Giving false information respecting an offence committed
Whoever, knowing or having reason to believe that an offence has been committed, gives any information respecting that offence which he knows or believes to be false, shall be punished with imprisonment of either description for a term which may extend to two years, or with fine, or with both.
Destruction of document to prevent its production as evidence
Whoever secrets or destroys any document which he may be lawfully compelled to produce as evidence in a Court of Justice, or in any proceeding lawfully held before a public servant as such, or obliterates or renders illegible the whole or any part of such document with the intention of preventing the same from being produced or used as evidence before such court or public servant as aforesaid, or after he shall have been lawfully summoned or required to produce the same for that purpose shall be punished with imprisonment of either description for a term which may extend to two years, or with fine , or with both.
Fraudulent removal or concealment of property to prevent its seizure as a forfeiture or execution of a decree
Whoever fraudulently removes, conceals, transfers, or delivers to any person any property or any interest therein intending thereby to prevent that property or interest therein from being taken as a forfeiture, or in satisfaction of a fine under a sentence which has been pronounced, or which he knows to be likely to be pronounced, or which he knows to be likely to be pronounced, by a Court of Justice or other competent authority, or from being taken in execution of a decree or order which has been made or which he knows to be likely to be made by a Court of Justice in a civil suit, shall be punished with imprisonment of either description for a term which may extend to two years, or with fine, or with both.

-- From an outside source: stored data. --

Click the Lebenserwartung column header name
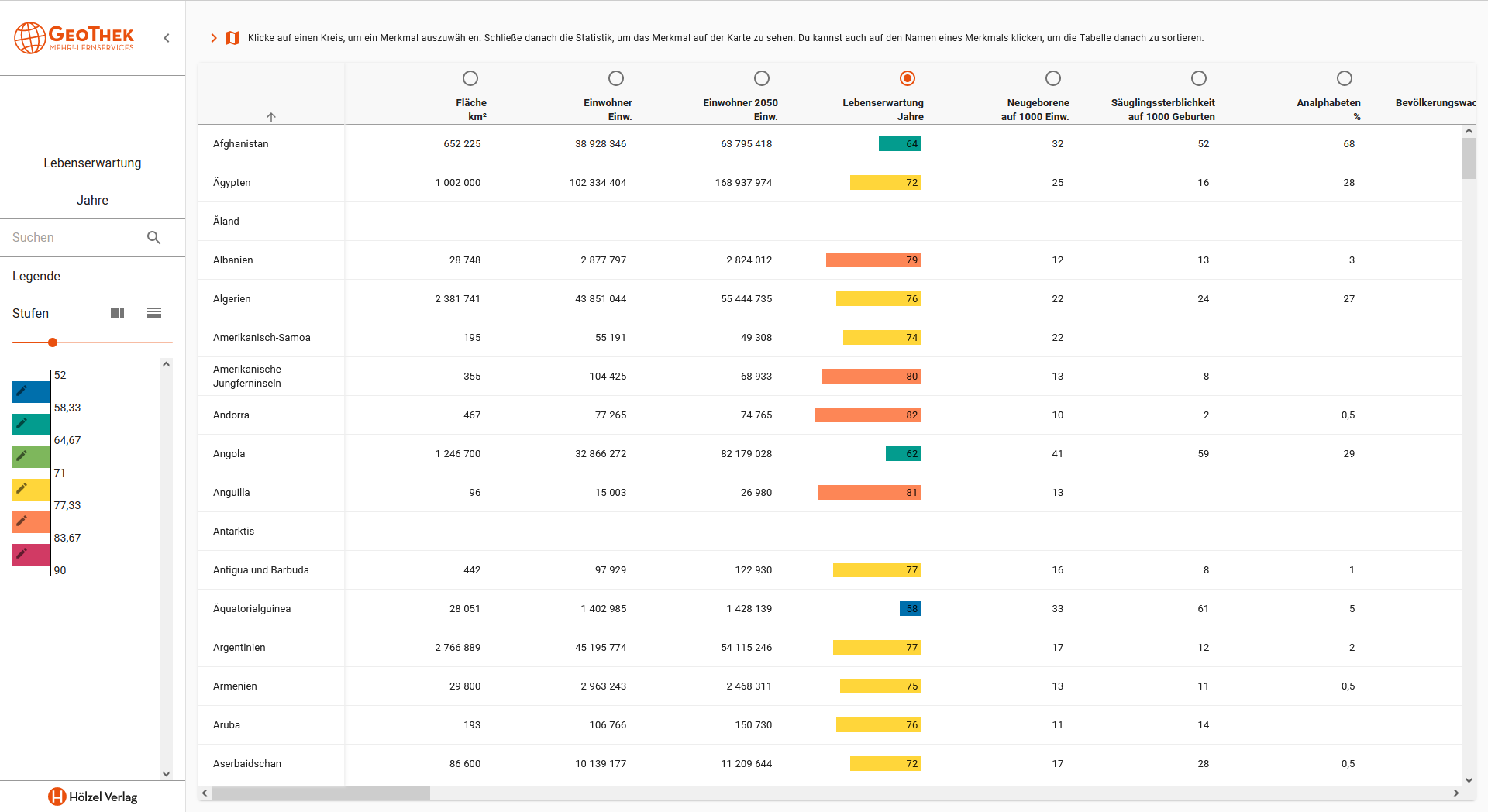Image resolution: width=1488 pixels, height=812 pixels. (883, 103)
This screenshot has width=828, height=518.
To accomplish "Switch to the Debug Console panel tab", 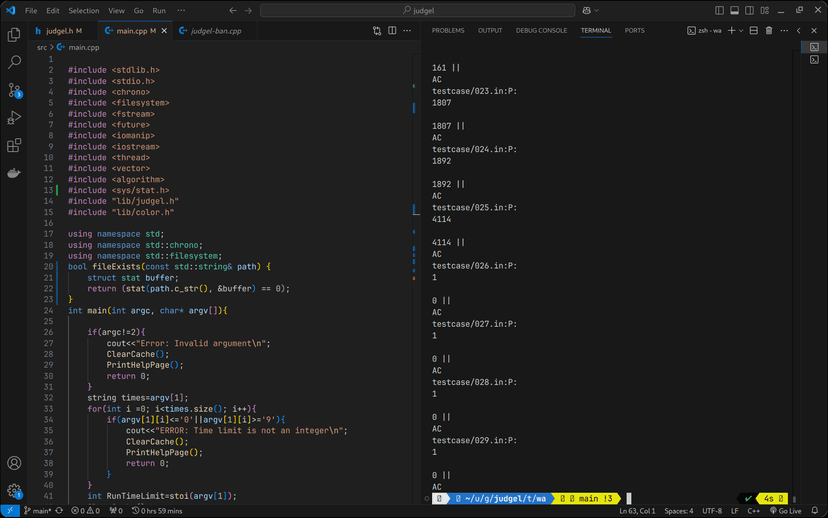I will click(x=541, y=31).
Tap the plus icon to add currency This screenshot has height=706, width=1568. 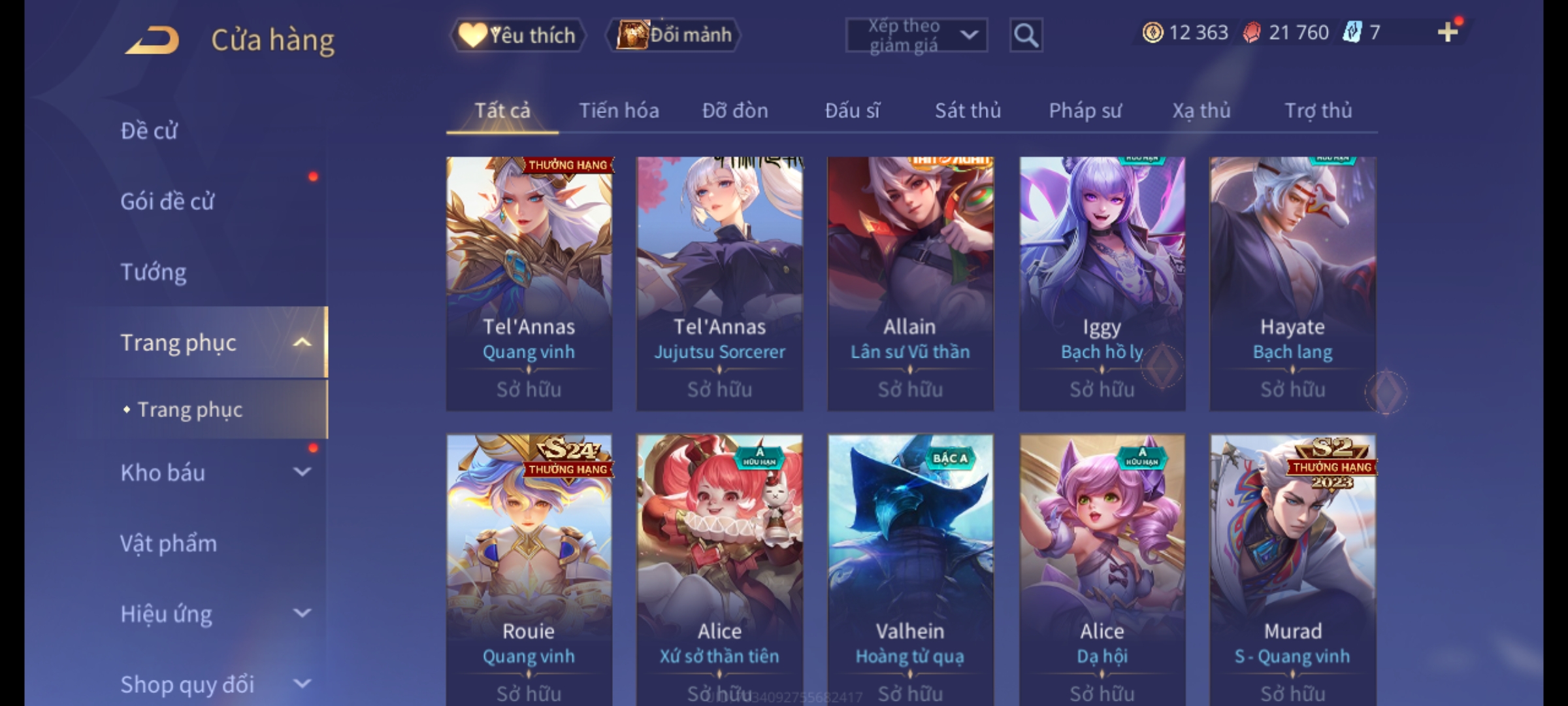click(1448, 32)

- Penal Code CHAPTER XXII – OF ATTEMPTS TO COMMIT OFFENCES
Punishment for attempting to commit offences punishable with imprisonment
Whoever attempts .to commit an offence punishable by this Code with imprisonment, or to cause such an offence offences to be committed, and in such attempt does any act towards the commission of the offence, shall, where no express provision is made by this Code for the punishment of such attempt, be punished with imprisonment of either description provided for the offence, for a term which may extend to one-half of the longest term provided for that offence, or with such fine as is provided for the offence, or with both
- All of above
- Read with Penal C ode Chapter V Abetment Sections 100, 101 & 101A, 105, 109, 112, and 113
- Read together with Penal Code Sections 10- Person, 19- Public Servant, 20- Moveable Property, 21- Wrongful Gain and Loss, 22-Dishonesty, 23-Fraudulently, 24- Reason to Believe, 27- Document, 31-Ommission, 32- Act done by several persons in the furtherance of common intention, 34- Effect Caused partly by Act and partly by ommission35- Co-operation, 36- Several Persons Engaging in Criminal Act, 41- Illegal, 42, Legally Bound, 51, Good Faith – Without due Care and attention
- Bribery Act (No. 2 of 1965)
Bribery in respect of Government business
19. A person-
(a) who offers any gratification to a public servant as an inducement or a reward for that public servant’s performing or abstaining from performing any official act, or expediting, hindering or preventing the performance of any official act whether by that public servant or by any other public servant, or assisting, favouring, hindering or delaying any person in the transaction of any business with the Government, or
(b) who, being a public servant, solicits or accepts any gratification as an inducement or a reward for his performing or abstaining from performing any official act or for such expediting, delaying, hindering, preventing, assisting or favouring as is referred to in paragraph (a) of this section, or
(c) who, being a public servant, solicits or accepts any gratification which he is not authorized by law or the terms of his employment to receive,
shall be guilty of an offence punishable with rigorous imprisonment for a term of not more than seven years and a fine not exceeding five thousand rupees.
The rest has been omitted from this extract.